The Labour Party is to launch a consultation on creating ‘healthy home zones’ to mark the 70thanniversary of the NHS.

Labour’s shadow health secretary Jonathan Ashworth and shadow housing secretary John Healey have today announced plans to consult on a range of measures to tackle housing-related health inequalities, which they claim cost the NHS £1.4bn a year.

These include plans to set up new ‘healthy homes zones’ to target areas with the worst quality housing, with new landlord licensing powers and penalties.

The Labour Party also wants to introduce a national ‘healthy homes tsar‘ to co-ordinate central government’s work, and report on progress and create a requirement all local areas to have a dedicated health and housing strategy within the first year of a Labour government.

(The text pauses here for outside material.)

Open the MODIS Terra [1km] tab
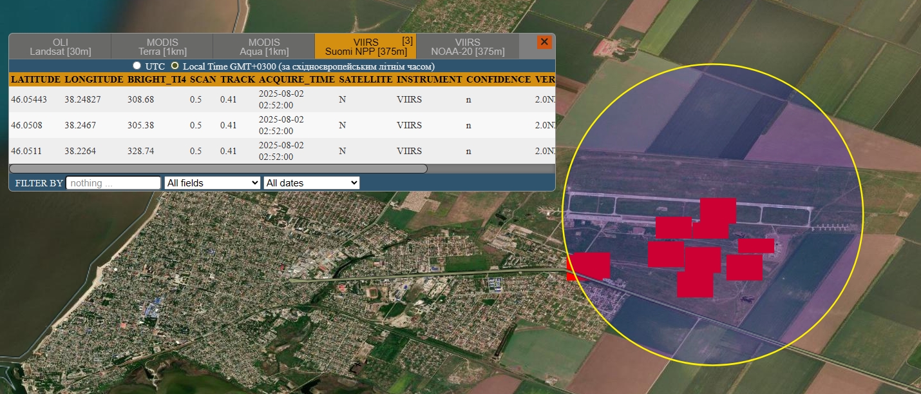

The announcement of a consultation came as Labour published new analysis, which revealed around a third (31%) of health and wellbeing boards have no specific section on housing or homelessness in their current health and wellbeing strategy.

‘Housing and health were joined after the Second World War because widespread slum private housing meant unsanitary conditions and poor health for millions,’ said Mr Healey.

‘This was Beveridge’s evil of “squalor”,’ he added. ‘We’re at risk of recreating this problem today.

‘More people live in private rented housing now than at any time since the 1950s and hundreds of thousands of these homes are unfit to live in. The next Labour government will act decisively to change this.’

Mr Ashworth added: ‘As part of our determination to narrow health inequalities and tackle the wider social determinants of poor health, we must again closely align health and housing policy.

‘Housing-related health problems are costing the NHS an estimated £1.4bn a year and poor housing can ruin people’s lives so for Labour in government, in the spirit of Bevan’s original vision, it will be a priority to combat housing-related illness and ensure nobody’s poor home damages their health.’